Data on where words and elements are located:

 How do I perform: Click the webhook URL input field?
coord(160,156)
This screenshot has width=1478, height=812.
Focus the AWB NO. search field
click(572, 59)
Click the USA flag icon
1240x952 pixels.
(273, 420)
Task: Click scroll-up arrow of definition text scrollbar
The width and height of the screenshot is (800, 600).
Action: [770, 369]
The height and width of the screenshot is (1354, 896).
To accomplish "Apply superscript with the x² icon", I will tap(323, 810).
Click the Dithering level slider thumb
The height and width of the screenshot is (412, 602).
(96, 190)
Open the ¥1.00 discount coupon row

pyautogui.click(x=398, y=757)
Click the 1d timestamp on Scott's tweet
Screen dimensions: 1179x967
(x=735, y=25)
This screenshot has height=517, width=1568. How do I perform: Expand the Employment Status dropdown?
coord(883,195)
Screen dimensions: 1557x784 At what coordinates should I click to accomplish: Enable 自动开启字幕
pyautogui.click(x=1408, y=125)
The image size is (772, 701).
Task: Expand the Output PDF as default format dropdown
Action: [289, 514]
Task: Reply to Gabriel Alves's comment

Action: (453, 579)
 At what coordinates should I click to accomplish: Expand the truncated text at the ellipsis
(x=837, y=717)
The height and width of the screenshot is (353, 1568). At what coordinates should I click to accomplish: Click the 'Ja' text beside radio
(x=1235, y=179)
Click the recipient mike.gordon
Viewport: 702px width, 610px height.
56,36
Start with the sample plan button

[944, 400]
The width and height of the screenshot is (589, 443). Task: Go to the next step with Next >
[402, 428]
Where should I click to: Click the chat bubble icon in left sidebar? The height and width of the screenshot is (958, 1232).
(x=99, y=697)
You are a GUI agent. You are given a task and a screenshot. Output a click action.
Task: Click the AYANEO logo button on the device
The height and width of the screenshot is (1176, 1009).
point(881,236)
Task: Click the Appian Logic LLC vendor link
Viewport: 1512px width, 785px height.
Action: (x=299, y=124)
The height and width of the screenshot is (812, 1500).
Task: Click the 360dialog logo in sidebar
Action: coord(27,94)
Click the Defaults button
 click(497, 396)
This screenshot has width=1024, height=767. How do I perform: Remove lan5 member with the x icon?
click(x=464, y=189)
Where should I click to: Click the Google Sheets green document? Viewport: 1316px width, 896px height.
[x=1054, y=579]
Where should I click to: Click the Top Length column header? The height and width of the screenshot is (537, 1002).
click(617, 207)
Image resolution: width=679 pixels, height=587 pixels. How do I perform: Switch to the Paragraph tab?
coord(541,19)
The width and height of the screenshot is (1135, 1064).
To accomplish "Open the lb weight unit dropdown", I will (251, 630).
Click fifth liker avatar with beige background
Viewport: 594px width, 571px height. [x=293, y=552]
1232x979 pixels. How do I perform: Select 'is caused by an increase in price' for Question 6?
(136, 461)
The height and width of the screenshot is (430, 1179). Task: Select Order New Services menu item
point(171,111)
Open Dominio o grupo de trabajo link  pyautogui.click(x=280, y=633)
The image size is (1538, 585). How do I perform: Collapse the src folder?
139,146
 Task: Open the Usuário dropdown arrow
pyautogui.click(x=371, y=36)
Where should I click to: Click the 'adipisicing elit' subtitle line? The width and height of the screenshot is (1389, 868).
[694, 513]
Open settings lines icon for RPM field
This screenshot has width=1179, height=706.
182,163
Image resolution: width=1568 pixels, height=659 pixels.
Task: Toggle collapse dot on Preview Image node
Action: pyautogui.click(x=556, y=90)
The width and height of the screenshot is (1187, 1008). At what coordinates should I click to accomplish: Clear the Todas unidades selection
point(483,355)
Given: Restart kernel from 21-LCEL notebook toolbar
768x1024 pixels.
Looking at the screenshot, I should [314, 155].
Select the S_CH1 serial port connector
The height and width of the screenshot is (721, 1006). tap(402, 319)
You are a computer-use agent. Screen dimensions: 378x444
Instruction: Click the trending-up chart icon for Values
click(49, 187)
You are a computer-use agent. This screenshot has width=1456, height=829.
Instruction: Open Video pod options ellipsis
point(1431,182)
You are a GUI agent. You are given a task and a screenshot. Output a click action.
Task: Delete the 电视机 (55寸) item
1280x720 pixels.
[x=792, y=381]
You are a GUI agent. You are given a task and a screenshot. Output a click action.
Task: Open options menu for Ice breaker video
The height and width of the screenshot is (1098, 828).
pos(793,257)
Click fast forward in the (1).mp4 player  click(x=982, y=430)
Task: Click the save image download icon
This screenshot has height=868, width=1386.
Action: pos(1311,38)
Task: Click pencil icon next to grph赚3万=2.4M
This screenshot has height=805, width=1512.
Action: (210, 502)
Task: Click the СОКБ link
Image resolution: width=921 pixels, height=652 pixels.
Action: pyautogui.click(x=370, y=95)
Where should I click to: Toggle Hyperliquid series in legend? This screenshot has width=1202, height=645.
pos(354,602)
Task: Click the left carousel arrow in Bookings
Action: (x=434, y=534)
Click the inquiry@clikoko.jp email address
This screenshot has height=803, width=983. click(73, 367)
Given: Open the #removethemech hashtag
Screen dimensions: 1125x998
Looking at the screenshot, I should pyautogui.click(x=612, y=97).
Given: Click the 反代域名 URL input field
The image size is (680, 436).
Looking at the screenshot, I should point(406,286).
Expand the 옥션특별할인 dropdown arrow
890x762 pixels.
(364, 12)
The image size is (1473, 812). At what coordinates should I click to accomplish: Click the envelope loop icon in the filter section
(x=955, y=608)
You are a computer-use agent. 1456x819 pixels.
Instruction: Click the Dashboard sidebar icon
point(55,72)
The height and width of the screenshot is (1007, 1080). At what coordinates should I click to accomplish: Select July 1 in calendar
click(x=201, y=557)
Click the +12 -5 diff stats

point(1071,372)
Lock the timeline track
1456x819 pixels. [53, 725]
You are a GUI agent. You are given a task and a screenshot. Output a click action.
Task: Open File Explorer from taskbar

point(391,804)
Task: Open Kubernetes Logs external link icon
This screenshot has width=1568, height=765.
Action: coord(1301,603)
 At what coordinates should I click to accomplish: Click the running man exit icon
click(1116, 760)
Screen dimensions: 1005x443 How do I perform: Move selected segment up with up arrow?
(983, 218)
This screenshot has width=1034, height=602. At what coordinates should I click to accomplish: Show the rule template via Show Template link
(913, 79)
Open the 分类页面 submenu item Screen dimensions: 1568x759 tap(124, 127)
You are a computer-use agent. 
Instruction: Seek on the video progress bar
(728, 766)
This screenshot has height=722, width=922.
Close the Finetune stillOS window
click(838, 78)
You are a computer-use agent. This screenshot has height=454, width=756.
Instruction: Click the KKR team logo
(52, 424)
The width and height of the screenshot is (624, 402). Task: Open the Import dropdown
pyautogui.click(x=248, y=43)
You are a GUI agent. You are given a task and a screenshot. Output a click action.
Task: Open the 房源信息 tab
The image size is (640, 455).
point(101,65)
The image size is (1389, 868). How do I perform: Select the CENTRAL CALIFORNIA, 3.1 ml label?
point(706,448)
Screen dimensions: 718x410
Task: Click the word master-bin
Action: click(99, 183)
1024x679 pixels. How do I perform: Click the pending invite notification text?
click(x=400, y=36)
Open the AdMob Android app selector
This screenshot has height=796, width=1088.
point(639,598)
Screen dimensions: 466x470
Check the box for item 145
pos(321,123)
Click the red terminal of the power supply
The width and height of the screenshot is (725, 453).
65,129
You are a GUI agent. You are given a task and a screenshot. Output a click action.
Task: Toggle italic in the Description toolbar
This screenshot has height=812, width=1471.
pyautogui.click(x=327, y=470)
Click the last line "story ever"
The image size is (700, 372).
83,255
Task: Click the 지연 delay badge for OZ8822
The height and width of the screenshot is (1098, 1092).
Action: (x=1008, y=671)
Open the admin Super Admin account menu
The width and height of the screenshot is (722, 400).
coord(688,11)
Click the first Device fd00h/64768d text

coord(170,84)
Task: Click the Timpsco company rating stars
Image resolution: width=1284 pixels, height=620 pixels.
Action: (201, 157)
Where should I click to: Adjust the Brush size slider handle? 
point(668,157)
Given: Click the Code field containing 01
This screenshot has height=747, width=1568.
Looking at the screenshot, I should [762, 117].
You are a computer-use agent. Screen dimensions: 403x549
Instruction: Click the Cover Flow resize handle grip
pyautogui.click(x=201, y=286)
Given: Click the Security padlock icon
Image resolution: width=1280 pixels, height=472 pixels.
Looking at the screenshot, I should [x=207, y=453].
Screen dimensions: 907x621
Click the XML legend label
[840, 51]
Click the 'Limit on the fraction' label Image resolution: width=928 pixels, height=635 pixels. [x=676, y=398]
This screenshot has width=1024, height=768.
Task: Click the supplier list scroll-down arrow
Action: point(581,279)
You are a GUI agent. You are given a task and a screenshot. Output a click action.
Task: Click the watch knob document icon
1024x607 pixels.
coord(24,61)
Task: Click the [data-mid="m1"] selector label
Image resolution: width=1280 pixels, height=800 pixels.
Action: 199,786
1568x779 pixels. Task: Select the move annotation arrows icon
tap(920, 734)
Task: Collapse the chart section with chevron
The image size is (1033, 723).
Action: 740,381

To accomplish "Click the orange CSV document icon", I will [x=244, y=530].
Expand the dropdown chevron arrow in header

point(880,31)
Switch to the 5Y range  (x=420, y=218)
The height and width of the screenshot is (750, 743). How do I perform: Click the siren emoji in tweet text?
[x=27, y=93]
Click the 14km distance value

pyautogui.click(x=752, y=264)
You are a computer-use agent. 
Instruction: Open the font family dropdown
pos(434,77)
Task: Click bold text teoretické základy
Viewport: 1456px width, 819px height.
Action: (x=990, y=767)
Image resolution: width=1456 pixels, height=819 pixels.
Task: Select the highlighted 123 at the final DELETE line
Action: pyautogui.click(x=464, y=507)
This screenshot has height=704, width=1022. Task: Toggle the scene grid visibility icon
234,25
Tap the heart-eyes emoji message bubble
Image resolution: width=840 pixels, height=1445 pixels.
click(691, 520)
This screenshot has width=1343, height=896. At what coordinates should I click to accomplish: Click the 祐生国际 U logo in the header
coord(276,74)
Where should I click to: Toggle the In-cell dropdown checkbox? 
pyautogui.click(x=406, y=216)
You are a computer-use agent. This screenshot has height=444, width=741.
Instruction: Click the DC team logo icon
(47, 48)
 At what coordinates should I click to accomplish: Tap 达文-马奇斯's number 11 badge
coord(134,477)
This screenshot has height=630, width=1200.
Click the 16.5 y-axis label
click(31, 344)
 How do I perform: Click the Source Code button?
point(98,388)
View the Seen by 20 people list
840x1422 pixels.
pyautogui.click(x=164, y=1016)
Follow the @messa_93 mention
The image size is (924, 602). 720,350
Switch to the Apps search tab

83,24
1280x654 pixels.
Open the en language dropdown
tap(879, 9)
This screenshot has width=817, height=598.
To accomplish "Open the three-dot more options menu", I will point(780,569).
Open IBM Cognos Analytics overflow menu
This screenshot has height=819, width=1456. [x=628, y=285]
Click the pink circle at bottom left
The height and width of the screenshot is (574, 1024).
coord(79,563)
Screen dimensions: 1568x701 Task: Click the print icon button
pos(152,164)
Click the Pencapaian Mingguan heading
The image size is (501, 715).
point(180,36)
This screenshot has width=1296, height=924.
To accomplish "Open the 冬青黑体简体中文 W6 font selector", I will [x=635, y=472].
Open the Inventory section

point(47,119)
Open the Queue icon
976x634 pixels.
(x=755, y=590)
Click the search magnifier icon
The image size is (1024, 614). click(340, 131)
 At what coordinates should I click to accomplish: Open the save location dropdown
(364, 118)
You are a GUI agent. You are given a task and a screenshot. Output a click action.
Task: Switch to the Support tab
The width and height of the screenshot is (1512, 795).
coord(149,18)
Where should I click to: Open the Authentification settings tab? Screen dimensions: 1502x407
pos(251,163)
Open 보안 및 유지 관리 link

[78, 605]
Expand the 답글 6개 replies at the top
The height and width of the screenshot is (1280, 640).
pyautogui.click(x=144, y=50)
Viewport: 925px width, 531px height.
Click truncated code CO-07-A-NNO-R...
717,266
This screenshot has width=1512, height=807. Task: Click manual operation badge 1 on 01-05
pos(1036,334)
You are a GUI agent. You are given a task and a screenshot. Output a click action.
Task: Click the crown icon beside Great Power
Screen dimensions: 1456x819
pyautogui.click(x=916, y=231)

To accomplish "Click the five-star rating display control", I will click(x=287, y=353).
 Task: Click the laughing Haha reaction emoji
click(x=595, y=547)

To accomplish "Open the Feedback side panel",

Your objective =>
Copy out the data from its first line through the line that contains "coord(883,195)", with both of those lines included.

The completed task =>
 How do I perform: Click the webhook URL input field?
coord(160,156)
This screenshot has width=1478, height=812.
Focus the AWB NO. search field
click(572, 59)
Click the USA flag icon
1240x952 pixels.
(273, 420)
Task: Click scroll-up arrow of definition text scrollbar
The width and height of the screenshot is (800, 600).
Action: [770, 369]
The height and width of the screenshot is (1354, 896).
To accomplish "Apply superscript with the x² icon", I will tap(323, 810).
Click the Dithering level slider thumb
The height and width of the screenshot is (412, 602).
(96, 190)
Open the ¥1.00 discount coupon row

pyautogui.click(x=398, y=757)
Click the 1d timestamp on Scott's tweet
Screen dimensions: 1179x967
(x=735, y=25)
This screenshot has height=517, width=1568. How do I perform: Expand the Employment Status dropdown?
coord(883,195)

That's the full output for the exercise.